**Exercise task:**
Rewrite every line of the items below as a Markdown table with two columns, Row and Text. Number the rows and leave out blank lines.

**Records supplied:**
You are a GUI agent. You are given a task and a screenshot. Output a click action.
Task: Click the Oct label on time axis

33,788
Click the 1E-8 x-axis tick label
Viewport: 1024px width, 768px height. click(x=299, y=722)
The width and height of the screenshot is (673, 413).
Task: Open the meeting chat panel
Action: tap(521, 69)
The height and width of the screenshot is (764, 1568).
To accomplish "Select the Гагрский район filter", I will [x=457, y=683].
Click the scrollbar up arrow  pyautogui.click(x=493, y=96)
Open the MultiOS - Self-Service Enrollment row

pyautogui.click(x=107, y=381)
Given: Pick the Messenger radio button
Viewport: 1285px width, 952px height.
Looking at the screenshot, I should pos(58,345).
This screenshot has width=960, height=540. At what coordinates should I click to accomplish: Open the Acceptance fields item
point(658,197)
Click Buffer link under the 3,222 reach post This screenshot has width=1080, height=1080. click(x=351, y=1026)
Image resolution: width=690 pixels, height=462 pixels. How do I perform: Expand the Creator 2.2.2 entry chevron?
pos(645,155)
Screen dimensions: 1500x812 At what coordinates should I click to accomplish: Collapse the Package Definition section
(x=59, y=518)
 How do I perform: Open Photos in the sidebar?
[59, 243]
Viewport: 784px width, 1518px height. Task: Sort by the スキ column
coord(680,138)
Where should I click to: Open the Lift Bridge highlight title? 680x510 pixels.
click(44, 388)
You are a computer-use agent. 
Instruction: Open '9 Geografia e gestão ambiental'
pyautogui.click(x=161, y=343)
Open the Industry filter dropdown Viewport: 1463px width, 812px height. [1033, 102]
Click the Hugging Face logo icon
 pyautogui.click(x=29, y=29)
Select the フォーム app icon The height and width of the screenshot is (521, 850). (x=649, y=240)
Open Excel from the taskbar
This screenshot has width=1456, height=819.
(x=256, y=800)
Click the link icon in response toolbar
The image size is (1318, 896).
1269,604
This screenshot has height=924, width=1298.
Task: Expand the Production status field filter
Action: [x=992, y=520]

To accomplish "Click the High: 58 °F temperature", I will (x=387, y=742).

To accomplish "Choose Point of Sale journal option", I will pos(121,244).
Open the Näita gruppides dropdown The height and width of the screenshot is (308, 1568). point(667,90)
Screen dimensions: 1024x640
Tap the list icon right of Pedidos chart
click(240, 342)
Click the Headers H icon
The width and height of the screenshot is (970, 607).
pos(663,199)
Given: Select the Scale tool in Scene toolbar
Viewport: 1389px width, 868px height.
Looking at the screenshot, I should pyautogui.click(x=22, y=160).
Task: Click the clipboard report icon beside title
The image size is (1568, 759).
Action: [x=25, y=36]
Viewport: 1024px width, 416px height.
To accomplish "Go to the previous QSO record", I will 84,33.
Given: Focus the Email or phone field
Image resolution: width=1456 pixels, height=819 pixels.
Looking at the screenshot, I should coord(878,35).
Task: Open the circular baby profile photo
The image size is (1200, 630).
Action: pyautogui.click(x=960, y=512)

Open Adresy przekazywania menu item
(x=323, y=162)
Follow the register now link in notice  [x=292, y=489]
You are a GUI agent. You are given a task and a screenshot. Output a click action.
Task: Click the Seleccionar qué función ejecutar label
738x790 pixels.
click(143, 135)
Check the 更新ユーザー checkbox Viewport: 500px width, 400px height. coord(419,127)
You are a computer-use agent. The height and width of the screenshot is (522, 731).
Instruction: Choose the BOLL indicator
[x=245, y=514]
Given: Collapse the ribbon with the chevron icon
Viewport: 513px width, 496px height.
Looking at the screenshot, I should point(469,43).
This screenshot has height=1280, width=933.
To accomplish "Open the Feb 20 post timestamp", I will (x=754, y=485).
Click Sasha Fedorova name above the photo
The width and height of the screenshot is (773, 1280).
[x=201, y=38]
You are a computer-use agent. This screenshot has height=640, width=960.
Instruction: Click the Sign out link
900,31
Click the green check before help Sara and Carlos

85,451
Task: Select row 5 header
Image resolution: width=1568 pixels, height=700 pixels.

**The output:**
| Row | Text |
|---|---|
| 1 | You are a GUI agent. You are given a task and a screenshot. Output a click action. |
| 2 | Task: Click the Oct label on time axis |
| 3 | 33,788 |
| 4 | Click the 1E-8 x-axis tick label |
| 5 | Viewport: 1024px width, 768px height. click(x=299, y=722) |
| 6 | The width and height of the screenshot is (673, 413). |
| 7 | Task: Open the meeting chat panel |
| 8 | Action: tap(521, 69) |
| 9 | The height and width of the screenshot is (764, 1568). |
| 10 | To accomplish "Select the Гагрский район filter", I will [x=457, y=683]. |
| 11 | Click the scrollbar up arrow  pyautogui.click(x=493, y=96) |
| 12 | Open the MultiOS - Self-Service Enrollment row |
| 13 | pyautogui.click(x=107, y=381) |
| 14 | Given: Pick the Messenger radio button |
| 15 | Viewport: 1285px width, 952px height. |
| 16 | Looking at the screenshot, I should pos(58,345). |
| 17 | This screenshot has width=960, height=540. At what coordinates should I click to accomplish: Open the Acceptance fields item |
| 18 | point(658,197) |
| 19 | Click Buffer link under the 3,222 reach post This screenshot has width=1080, height=1080. click(x=351, y=1026) |
| 20 | Image resolution: width=690 pixels, height=462 pixels. How do I perform: Expand the Creator 2.2.2 entry chevron? |
| 21 | pos(645,155) |
| 22 | Screen dimensions: 1500x812 At what coordinates should I click to accomplish: Collapse the Package Definition section |
| 23 | (x=59, y=518) |
| 24 |  How do I perform: Open Photos in the sidebar? |
| 25 | [59, 243] |
| 26 | Viewport: 784px width, 1518px height. Task: Sort by the スキ column |
| 27 | coord(680,138) |
| 28 | Where should I click to: Open the Lift Bridge highlight title? 680x510 pixels. |
| 29 | click(44, 388) |
| 30 | You are a computer-use agent.  |
| 31 | Instruction: Open '9 Geografia e gestão ambiental' |
| 32 | pyautogui.click(x=161, y=343) |
| 33 | Open the Industry filter dropdown Viewport: 1463px width, 812px height. [1033, 102] |
| 34 | Click the Hugging Face logo icon |
| 35 |  pyautogui.click(x=29, y=29) |
| 36 | Select the フォーム app icon The height and width of the screenshot is (521, 850). (x=649, y=240) |
| 37 | Open Excel from the taskbar |
| 38 | This screenshot has width=1456, height=819. |
| 39 | (x=256, y=800) |
| 40 | Click the link icon in response toolbar |
| 41 | The image size is (1318, 896). |
| 42 | 1269,604 |
| 43 | This screenshot has height=924, width=1298. |
| 44 | Task: Expand the Production status field filter |
| 45 | Action: [x=992, y=520] |
| 46 | To accomplish "Click the High: 58 °F temperature", I will (x=387, y=742). |
| 47 | To accomplish "Choose Point of Sale journal option", I will pos(121,244). |
| 48 | Open the Näita gruppides dropdown The height and width of the screenshot is (308, 1568). point(667,90) |
| 49 | Screen dimensions: 1024x640 |
| 50 | Tap the list icon right of Pedidos chart |
| 51 | click(240, 342) |
| 52 | Click the Headers H icon |
| 53 | The width and height of the screenshot is (970, 607). |
| 54 | pos(663,199) |
| 55 | Given: Select the Scale tool in Scene toolbar |
| 56 | Viewport: 1389px width, 868px height. |
| 57 | Looking at the screenshot, I should pyautogui.click(x=22, y=160). |
| 58 | Task: Click the clipboard report icon beside title |
| 59 | The image size is (1568, 759). |
| 60 | Action: [x=25, y=36] |
| 61 | Viewport: 1024px width, 416px height. |
| 62 | To accomplish "Go to the previous QSO record", I will 84,33. |
| 63 | Given: Focus the Email or phone field |
| 64 | Image resolution: width=1456 pixels, height=819 pixels. |
| 65 | Looking at the screenshot, I should coord(878,35). |
| 66 | Task: Open the circular baby profile photo |
| 67 | The image size is (1200, 630). |
| 68 | Action: pyautogui.click(x=960, y=512) |
| 69 | Open Adresy przekazywania menu item |
| 70 | (x=323, y=162) |
| 71 | Follow the register now link in notice  [x=292, y=489] |
| 72 | You are a GUI agent. You are given a task and a screenshot. Output a click action. |
| 73 | Task: Click the Seleccionar qué función ejecutar label |
| 74 | 738x790 pixels. |
| 75 | click(143, 135) |
| 76 | Check the 更新ユーザー checkbox Viewport: 500px width, 400px height. coord(419,127) |
| 77 | You are a computer-use agent. The height and width of the screenshot is (522, 731). |
| 78 | Instruction: Choose the BOLL indicator |
| 79 | [x=245, y=514] |
| 80 | Given: Collapse the ribbon with the chevron icon |
| 81 | Viewport: 513px width, 496px height. |
| 82 | Looking at the screenshot, I should point(469,43). |
| 83 | This screenshot has height=1280, width=933. |
| 84 | To accomplish "Open the Feb 20 post timestamp", I will (x=754, y=485). |
| 85 | Click Sasha Fedorova name above the photo |
| 86 | The width and height of the screenshot is (773, 1280). |
| 87 | [x=201, y=38] |
| 88 | You are a computer-use agent. This screenshot has height=640, width=960. |
| 89 | Instruction: Click the Sign out link |
| 90 | 900,31 |
| 91 | Click the green check before help Sara and Carlos |
| 92 | 85,451 |
| 93 | Task: Select row 5 header |
| 94 | Image resolution: width=1568 pixels, height=700 pixels. |